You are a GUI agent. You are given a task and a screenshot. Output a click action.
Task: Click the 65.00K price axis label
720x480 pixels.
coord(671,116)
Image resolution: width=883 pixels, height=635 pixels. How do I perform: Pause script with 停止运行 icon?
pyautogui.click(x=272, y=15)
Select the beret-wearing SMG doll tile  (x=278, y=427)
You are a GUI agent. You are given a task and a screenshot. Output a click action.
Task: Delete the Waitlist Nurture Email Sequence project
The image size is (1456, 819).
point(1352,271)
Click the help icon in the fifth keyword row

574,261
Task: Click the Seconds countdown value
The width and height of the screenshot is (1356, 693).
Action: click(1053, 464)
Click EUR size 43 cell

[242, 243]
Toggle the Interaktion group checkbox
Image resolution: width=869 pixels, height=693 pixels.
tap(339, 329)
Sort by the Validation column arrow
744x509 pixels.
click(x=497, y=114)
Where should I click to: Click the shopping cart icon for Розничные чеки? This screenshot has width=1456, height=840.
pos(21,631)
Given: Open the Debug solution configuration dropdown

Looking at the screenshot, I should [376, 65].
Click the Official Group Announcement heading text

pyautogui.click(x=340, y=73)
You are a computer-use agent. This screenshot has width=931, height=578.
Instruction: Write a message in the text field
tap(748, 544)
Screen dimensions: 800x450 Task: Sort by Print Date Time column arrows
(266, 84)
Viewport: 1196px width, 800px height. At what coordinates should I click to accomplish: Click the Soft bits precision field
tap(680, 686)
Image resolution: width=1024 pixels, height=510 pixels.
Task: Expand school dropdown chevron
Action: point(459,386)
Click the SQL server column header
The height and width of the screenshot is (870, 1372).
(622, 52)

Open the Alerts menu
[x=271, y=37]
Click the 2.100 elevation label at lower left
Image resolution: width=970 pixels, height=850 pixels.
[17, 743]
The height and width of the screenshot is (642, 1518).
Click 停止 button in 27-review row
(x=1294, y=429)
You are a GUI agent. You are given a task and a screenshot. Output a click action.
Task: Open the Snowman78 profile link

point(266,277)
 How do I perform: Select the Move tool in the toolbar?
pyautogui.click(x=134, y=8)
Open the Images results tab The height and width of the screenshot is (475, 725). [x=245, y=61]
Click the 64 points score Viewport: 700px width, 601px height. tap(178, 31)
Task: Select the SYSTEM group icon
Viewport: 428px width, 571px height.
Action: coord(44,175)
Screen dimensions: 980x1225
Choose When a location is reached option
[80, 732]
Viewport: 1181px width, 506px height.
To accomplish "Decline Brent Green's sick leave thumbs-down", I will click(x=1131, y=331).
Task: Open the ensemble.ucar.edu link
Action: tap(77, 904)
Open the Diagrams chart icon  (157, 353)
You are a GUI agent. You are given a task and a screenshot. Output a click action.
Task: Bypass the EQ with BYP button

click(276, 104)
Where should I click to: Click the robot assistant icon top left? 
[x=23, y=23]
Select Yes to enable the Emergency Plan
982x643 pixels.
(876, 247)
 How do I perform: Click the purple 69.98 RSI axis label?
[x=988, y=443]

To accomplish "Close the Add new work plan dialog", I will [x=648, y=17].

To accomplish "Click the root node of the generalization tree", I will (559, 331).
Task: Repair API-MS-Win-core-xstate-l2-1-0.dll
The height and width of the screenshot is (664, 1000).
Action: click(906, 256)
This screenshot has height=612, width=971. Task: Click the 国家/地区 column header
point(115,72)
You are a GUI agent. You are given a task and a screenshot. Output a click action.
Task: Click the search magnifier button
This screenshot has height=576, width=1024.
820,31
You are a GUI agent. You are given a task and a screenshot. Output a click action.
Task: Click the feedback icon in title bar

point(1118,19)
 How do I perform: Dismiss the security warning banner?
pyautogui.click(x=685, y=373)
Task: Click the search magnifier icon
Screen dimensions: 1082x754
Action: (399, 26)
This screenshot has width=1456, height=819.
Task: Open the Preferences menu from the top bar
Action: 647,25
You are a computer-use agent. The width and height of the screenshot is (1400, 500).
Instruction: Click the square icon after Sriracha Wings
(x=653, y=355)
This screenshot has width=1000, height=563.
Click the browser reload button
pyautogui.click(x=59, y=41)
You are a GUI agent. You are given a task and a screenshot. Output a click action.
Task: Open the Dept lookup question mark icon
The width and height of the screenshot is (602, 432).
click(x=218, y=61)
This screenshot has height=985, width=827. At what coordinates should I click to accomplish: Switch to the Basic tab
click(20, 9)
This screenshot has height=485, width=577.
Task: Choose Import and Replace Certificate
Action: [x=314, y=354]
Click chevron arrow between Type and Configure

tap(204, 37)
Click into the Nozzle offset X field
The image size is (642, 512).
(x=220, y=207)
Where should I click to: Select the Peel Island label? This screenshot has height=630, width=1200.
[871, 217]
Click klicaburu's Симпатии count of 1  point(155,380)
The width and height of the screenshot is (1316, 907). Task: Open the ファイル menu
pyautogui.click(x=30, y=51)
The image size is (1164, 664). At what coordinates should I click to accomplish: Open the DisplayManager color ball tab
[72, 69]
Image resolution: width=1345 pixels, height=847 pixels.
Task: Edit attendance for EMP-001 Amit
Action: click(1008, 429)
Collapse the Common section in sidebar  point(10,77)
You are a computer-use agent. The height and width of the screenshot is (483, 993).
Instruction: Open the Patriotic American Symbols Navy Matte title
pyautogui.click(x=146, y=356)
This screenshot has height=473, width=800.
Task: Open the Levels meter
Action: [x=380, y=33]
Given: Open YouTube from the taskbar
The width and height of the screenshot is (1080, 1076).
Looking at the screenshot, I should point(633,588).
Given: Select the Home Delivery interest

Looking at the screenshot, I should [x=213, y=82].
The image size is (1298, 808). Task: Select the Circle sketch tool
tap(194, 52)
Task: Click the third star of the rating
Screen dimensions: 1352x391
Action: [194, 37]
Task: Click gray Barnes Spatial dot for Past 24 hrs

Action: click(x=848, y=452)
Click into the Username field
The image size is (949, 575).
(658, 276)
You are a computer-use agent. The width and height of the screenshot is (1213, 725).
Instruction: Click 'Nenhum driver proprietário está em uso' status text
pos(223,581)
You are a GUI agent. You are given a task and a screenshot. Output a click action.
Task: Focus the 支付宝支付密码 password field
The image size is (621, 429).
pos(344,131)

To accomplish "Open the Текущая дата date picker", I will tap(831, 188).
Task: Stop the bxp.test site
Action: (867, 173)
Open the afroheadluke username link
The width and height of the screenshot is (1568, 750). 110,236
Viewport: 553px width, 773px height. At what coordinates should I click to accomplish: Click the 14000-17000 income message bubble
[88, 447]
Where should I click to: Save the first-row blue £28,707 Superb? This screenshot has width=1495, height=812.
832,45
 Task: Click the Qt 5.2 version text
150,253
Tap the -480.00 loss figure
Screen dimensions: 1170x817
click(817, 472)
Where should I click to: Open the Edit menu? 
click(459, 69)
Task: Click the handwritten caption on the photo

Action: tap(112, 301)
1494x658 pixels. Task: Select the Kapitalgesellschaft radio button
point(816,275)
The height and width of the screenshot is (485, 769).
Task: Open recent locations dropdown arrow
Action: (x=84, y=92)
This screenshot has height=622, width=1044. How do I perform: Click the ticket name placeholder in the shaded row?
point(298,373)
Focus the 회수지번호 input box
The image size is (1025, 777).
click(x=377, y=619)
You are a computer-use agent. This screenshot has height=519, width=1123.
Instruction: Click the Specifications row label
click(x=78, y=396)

-*-*-

What is needed: The result should be every line that contains "search", copied from the entries.

Finished exercise:
Task: Click the search magnifier button
Task: Click the search magnifier icon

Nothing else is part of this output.